Our family medicine group is not affiliated with any hospital, so it is up to the partner physicians to pay for all staff including those involved with dealing with insurance companies. The second floor of our building is dedicated to five staff members that spend all day every day dealing with insurance issues. They make sure that we are using the appropriate codes in our EMR so that we can get reimbursed appropriately. If it weren’t for the health insurance situation our group would not need to spend the resources on five team members to make sure that we get paid for our hard work.
In addition, our office has a medical assistant dedicated to addressing insurance “prior authorizations” for patient medications every day. The insurance companies do not pay for this service our office does, but they mandate the prior authorizations. A few years ago our office instituted a $25 fee for prior authorizations in order to help offset the cost since our group is paying the salary and benefits for the medical assistant.
While CEO pay may be irrelevant as you state, the optics of what they make does not go over well with most hard working or retired people. I am afraid that most of my patients will give me the “deer in the headlights” look if I used your explanation for CEO compensation. Speaking of optics, I learned today that the Buffalo Bills stadium is named Highmark Blue Cross Blue Shield Stadium after the health insurer (https://www.sportsbusinessjournal.com/SB-Blogs/Breaking-News/2021/03/Bills.aspx).
No doubt dealing with insurers is a big hassle and a pain in the neck for providers. But employers and patients want lower premiums, patients want limited or no out of pocket costs and providers want higher fee payments.

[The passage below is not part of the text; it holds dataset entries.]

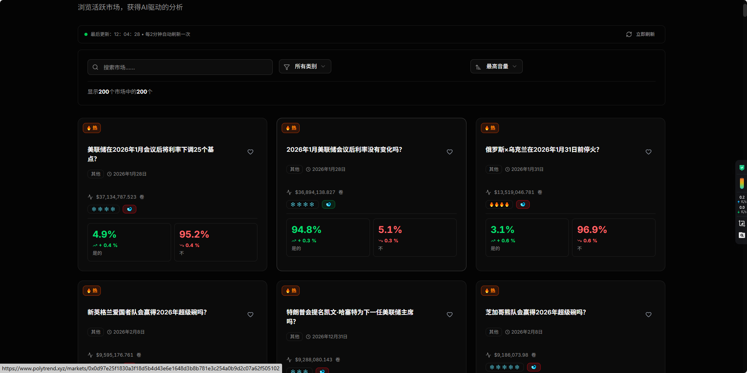Viewport: 747px width, 373px height.
Task: Toggle heart on 2026年1月美联储利率没有变化 market
Action: tap(450, 152)
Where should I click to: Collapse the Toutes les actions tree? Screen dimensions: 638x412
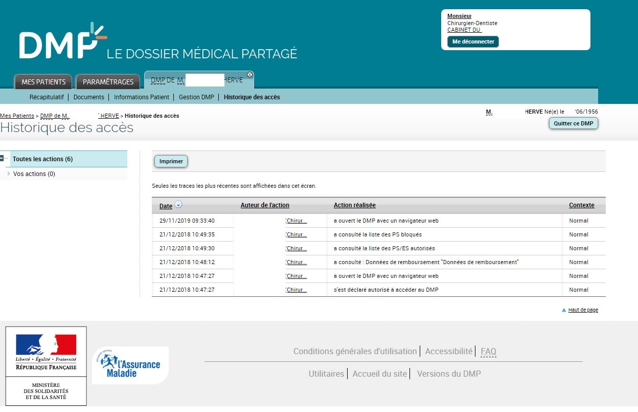tap(2, 159)
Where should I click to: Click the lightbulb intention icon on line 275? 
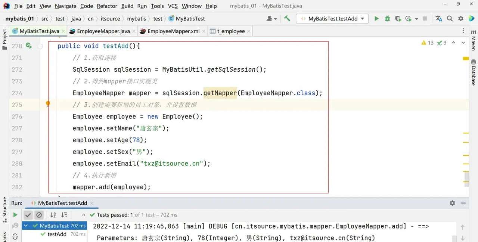click(x=48, y=104)
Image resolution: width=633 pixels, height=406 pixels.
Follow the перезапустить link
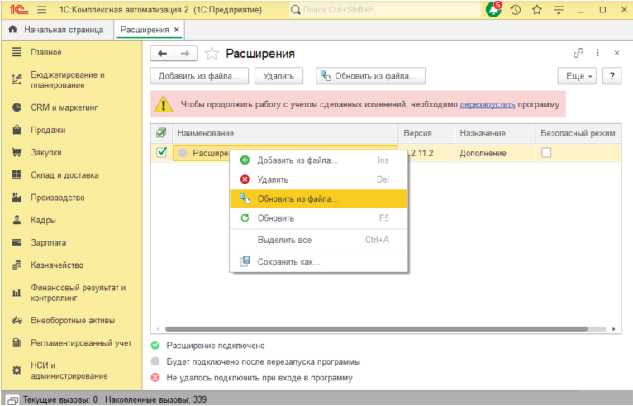tap(488, 105)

Insurers try to keep costs lower and nobody is happy with that. Medicare simply sets fees lower than private insurance. Providers aren’t happy with that either.
yes its the optics which are often misleading so we shouldn’t encourage that.
Insurance companies are in business to make money. Period. They try to keep their costs low and profits high by outsourcing bookkeeping to the providers and denying care to patients. This is American exceptionalism.
Sorry, simply not true. It’s what many people believe or want to believe, but not so. Technically speaking insurance never denies care, they deny paying for it at times because it’s either not covered or of questionable necessity or somebody screwed up.
Every health care system does that, some far more aggressively than in the US.
See: https://www.kff.org/private-insurance/issue-brief/claims-denials-and-appeals-in-aca-marketplace-plans/
CEO pay in general is out of control. Medical insurance companies add significant overhead to everyone’s health care costs, one reason health care in the US is twice as expensive, with worse outcomes, than in other “developed” countries. It is my understanding that each drug covered by given plan can have a different negotiated cost at each pharmacy. When I use the tool on my insurer’s website to see the cost of my medication, each pharmacy is different. The overhead for that to happen benefits no-one.
Who cares what a CEO makes. It is not a factor in higher health care costs. Look to physician incomes relative to Europe for example. Look to the volume of care in the US, the incentives both income and defensive to provide more care. Consider what Americans demand in their care and convenience. Those are some if the real drivers.